Collected data entries:
==============================
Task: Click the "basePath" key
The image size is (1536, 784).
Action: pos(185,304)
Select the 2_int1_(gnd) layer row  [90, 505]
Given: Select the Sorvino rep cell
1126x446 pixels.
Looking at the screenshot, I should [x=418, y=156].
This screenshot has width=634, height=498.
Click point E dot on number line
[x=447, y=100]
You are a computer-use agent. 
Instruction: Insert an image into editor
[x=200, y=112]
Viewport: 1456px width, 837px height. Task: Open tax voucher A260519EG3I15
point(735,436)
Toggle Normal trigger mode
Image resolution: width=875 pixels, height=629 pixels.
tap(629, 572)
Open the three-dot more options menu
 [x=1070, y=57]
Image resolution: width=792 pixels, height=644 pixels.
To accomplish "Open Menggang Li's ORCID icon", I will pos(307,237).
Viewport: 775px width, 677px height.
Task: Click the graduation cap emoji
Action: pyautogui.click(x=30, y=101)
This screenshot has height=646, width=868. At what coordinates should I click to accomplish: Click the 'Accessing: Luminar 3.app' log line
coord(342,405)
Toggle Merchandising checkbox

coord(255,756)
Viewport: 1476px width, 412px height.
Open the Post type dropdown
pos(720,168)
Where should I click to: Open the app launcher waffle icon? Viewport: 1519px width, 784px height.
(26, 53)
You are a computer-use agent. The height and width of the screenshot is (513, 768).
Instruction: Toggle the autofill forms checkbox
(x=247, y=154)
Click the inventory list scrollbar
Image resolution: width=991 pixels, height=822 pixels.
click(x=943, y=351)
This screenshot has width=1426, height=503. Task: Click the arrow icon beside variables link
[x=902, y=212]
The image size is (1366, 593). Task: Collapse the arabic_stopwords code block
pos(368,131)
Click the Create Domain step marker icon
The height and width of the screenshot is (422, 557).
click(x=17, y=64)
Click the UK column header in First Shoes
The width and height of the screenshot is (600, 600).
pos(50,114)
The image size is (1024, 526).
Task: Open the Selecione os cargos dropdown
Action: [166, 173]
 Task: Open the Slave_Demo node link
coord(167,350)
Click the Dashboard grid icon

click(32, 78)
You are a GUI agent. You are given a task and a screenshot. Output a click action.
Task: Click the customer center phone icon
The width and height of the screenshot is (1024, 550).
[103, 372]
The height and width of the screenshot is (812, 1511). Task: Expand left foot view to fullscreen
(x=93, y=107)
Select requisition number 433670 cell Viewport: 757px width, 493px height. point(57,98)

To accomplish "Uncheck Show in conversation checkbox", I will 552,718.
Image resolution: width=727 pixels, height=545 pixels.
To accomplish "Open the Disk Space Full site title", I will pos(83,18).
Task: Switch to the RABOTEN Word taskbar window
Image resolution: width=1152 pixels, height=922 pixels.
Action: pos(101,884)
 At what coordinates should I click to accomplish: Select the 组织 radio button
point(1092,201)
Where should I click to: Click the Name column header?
==============================
**PROBLEM TO WORK ON**
Gather each line in the data that holds the string "column".

**SOLUTION TO THE EXERCISE**
Click the UK column header in First Shoes
Where should I click to: Click the Name column header?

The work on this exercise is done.